Aim of the task => Extract every one of the lines below verbatim, omitting the pictures from your answer.

(Click-target data)
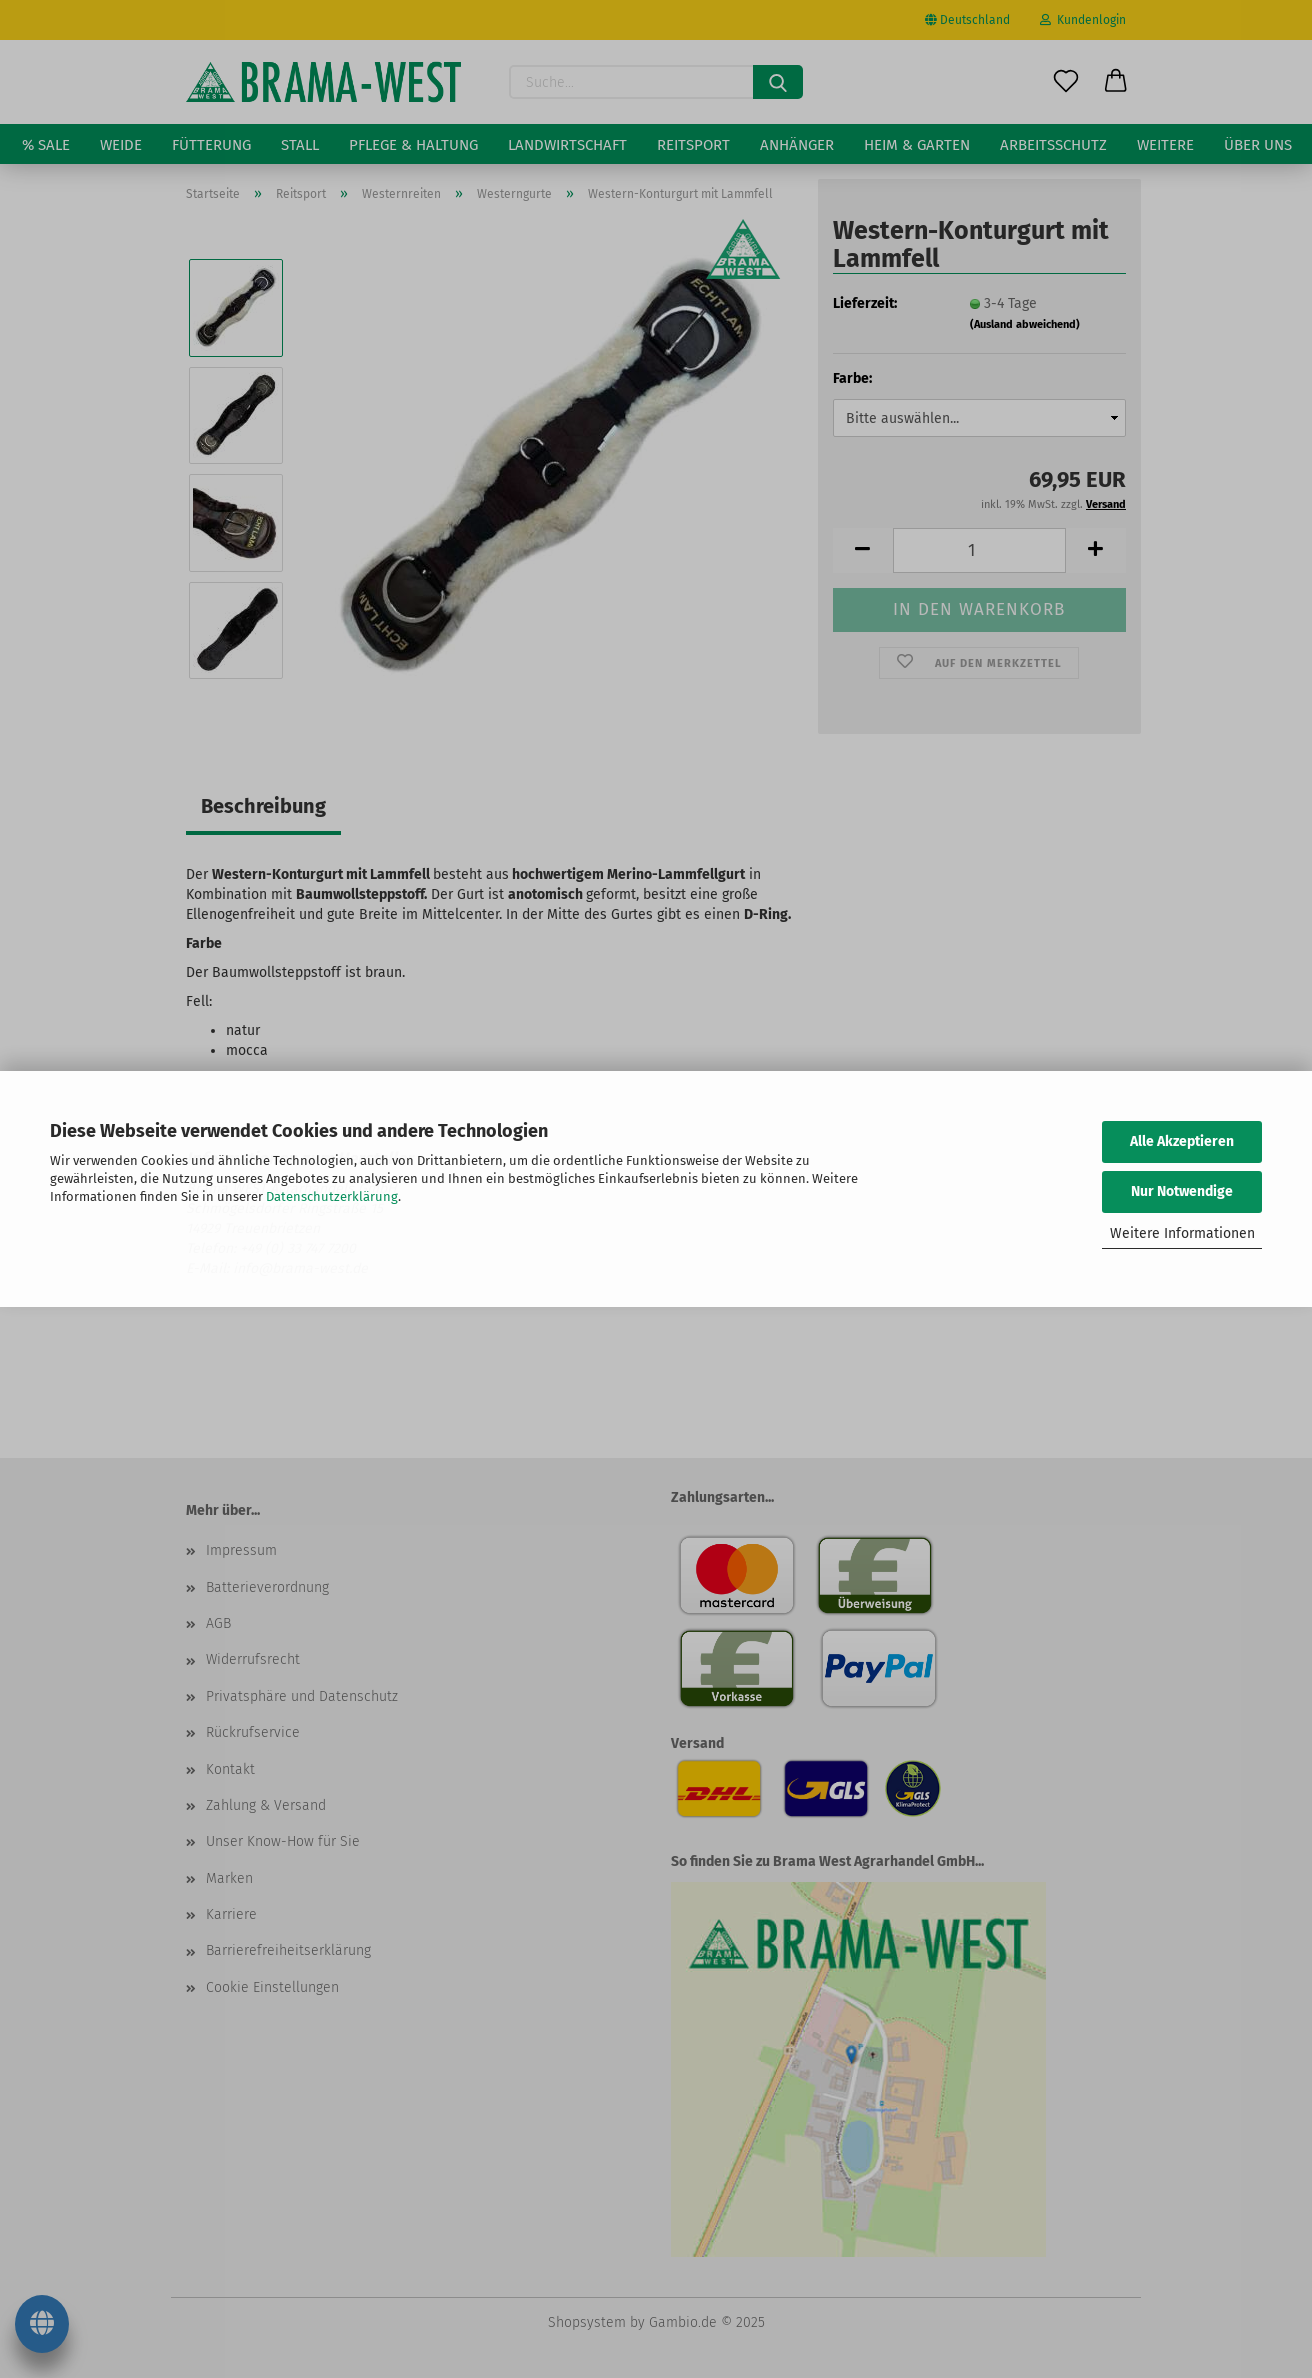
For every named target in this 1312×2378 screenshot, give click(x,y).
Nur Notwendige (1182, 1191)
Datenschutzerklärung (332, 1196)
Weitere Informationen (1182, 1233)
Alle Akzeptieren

Result =>
For every named target in this 1312×2378 screenshot, give click(x,y).
Nur Notwendige (1182, 1191)
Datenschutzerklärung (332, 1196)
Weitere Informationen (1182, 1233)
Alle Akzeptieren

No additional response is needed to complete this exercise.